There are many different ways in which a sales trainee can prepare to become a salesperson. Some companies provide sales training classes in person or online. Many provide manuals or videos a trainee can study as well. In some cases, tests are involved. For example, a sales trainee may have to study a company's product descriptions, processes, and specifications and then take a test of his knowledge before he begins selling on his own.
A sales trainee may also spend a significant amount of time watching experienced sales people in action. For example, a trainee may follow a salesperson when he assists customers or sit with him as he makes sales calls. By doing so, he can learn how to make a sales pitch and communicate with customers. In time, he may begin to interact with customers on his own, and sometimes the more experienced salesperson will then observe the trainee. After this occurs, the more experienced salesperson may make suggestions on how the trainee can improve his sales technique.
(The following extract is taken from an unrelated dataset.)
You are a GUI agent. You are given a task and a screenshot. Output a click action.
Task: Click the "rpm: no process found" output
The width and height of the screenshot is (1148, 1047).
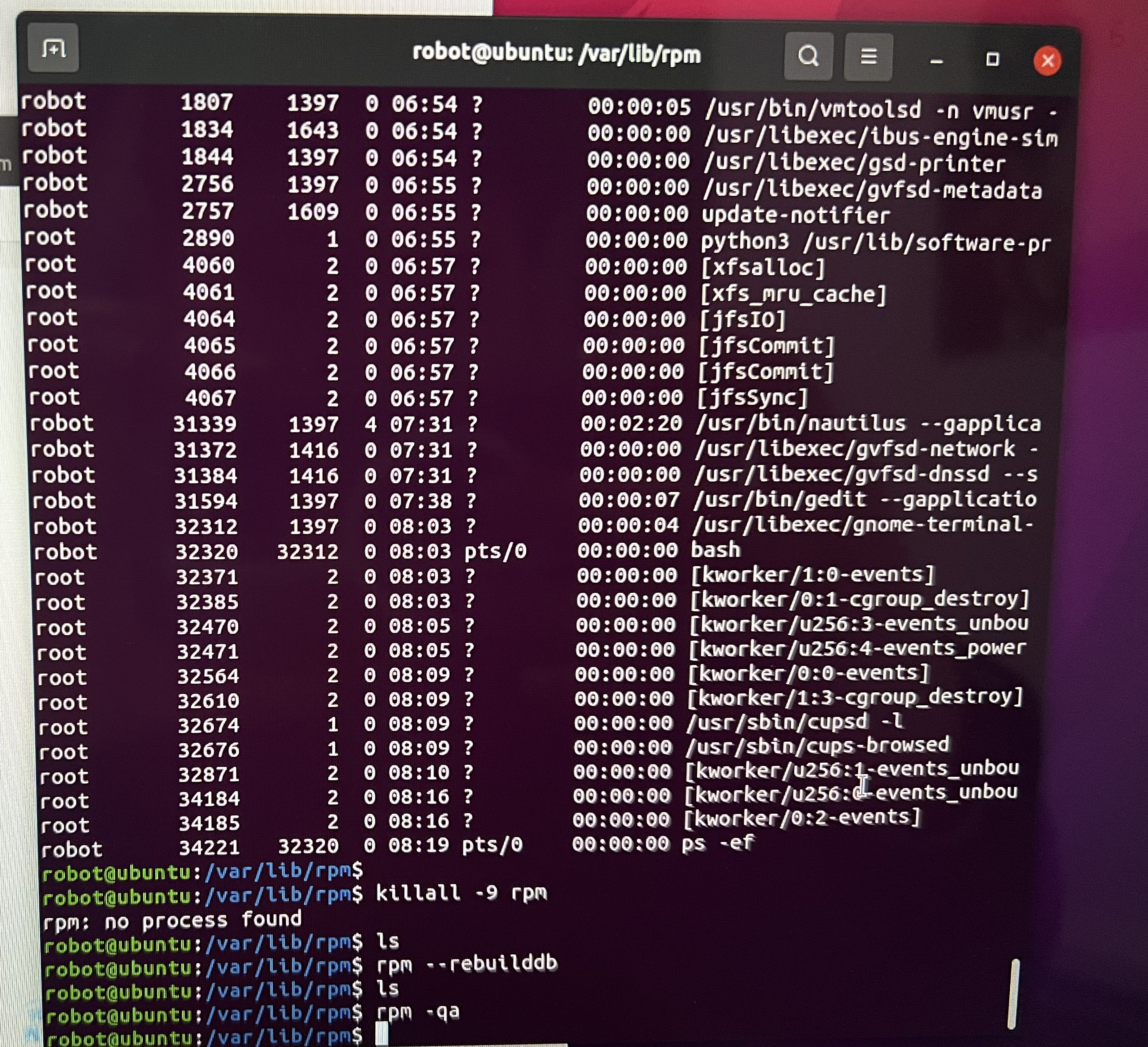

In many cases, a high school diploma is required when a person wants to become a sales trainee, but most people don't need college degrees. Most employers are more interested in a candidate's abilities as a salesperson than his educational background. Some exceptions to this, however, are in situations that require a person to sell a highly technical or specialized product or service. In such a case, a prospective employer may give preference to an individual with a degree in a related major, such as engineering or medicine; marketing and business degrees aren't usually necessary but may interest some employers as well. Even in the case of technical products, however, many employers are willing to hire individuals who have experience in the industry rather than a formal education.